**Recorded data**
*** Begin section ***
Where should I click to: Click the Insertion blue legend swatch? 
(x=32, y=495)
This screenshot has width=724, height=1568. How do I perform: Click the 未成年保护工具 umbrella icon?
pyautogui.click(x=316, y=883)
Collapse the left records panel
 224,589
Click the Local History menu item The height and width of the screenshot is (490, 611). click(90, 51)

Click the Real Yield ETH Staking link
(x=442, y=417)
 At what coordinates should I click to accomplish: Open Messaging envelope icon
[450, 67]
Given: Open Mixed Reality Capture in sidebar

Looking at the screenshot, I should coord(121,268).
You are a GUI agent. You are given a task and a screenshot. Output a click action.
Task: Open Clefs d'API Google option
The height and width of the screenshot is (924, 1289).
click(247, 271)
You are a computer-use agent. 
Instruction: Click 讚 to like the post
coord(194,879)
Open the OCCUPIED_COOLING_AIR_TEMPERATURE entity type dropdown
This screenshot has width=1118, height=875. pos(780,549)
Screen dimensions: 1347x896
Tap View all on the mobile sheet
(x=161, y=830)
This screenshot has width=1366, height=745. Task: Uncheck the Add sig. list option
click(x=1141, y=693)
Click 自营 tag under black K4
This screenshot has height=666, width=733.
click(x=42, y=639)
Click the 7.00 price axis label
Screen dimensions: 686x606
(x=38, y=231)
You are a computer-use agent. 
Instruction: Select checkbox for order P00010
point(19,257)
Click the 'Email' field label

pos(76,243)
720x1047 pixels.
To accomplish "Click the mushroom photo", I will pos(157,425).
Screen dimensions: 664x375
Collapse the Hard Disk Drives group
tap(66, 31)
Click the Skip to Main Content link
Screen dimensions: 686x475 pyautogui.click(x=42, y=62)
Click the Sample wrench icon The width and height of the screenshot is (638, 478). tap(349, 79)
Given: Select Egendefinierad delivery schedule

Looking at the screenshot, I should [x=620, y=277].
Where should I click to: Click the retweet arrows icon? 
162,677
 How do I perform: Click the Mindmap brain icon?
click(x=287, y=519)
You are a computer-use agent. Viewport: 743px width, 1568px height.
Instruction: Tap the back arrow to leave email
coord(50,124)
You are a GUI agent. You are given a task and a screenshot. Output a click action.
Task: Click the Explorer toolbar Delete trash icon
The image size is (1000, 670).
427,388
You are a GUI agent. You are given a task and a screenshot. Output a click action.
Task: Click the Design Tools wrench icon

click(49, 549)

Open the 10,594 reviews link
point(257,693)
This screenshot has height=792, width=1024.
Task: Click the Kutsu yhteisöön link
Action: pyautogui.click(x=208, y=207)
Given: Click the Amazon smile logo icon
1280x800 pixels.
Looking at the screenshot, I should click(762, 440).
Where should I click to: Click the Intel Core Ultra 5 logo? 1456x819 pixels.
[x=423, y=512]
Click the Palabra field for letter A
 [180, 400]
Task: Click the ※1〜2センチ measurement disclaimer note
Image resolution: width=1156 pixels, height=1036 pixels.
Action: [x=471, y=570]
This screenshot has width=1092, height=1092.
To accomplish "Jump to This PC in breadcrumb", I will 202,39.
*** End section ***
**YOUR INSTRUCTIONS**
Exact reproduction is required: output the lines from the start of the entries above through the line with "Task: Click the Explorer".

**SOLVED PROBLEM**
Where should I click to: Click the Insertion blue legend swatch? 
(x=32, y=495)
This screenshot has width=724, height=1568. How do I perform: Click the 未成年保护工具 umbrella icon?
pyautogui.click(x=316, y=883)
Collapse the left records panel
 224,589
Click the Local History menu item The height and width of the screenshot is (490, 611). click(90, 51)

Click the Real Yield ETH Staking link
(x=442, y=417)
 At what coordinates should I click to accomplish: Open Messaging envelope icon
[450, 67]
Given: Open Mixed Reality Capture in sidebar

Looking at the screenshot, I should coord(121,268).
You are a GUI agent. You are given a task and a screenshot. Output a click action.
Task: Open Clefs d'API Google option
The height and width of the screenshot is (924, 1289).
click(247, 271)
You are a computer-use agent. 
Instruction: Click 讚 to like the post
coord(194,879)
Open the OCCUPIED_COOLING_AIR_TEMPERATURE entity type dropdown
This screenshot has width=1118, height=875. pos(780,549)
Screen dimensions: 1347x896
Tap View all on the mobile sheet
(x=161, y=830)
This screenshot has width=1366, height=745. Task: Uncheck the Add sig. list option
click(x=1141, y=693)
Click 自营 tag under black K4
This screenshot has height=666, width=733.
click(x=42, y=639)
Click the 7.00 price axis label
Screen dimensions: 686x606
(x=38, y=231)
You are a computer-use agent. 
Instruction: Select checkbox for order P00010
point(19,257)
Click the 'Email' field label

pos(76,243)
720x1047 pixels.
To accomplish "Click the mushroom photo", I will pos(157,425).
Screen dimensions: 664x375
Collapse the Hard Disk Drives group
tap(66, 31)
Click the Skip to Main Content link
Screen dimensions: 686x475 pyautogui.click(x=42, y=62)
Click the Sample wrench icon The width and height of the screenshot is (638, 478). tap(349, 79)
Given: Select Egendefinierad delivery schedule

Looking at the screenshot, I should [x=620, y=277].
Where should I click to: Click the retweet arrows icon? 
162,677
 How do I perform: Click the Mindmap brain icon?
click(x=287, y=519)
You are a computer-use agent. Viewport: 743px width, 1568px height.
Instruction: Tap the back arrow to leave email
coord(50,124)
You are a GUI agent. You are given a task and a screenshot. Output a click action.
Task: Click the Explorer toolbar Delete trash icon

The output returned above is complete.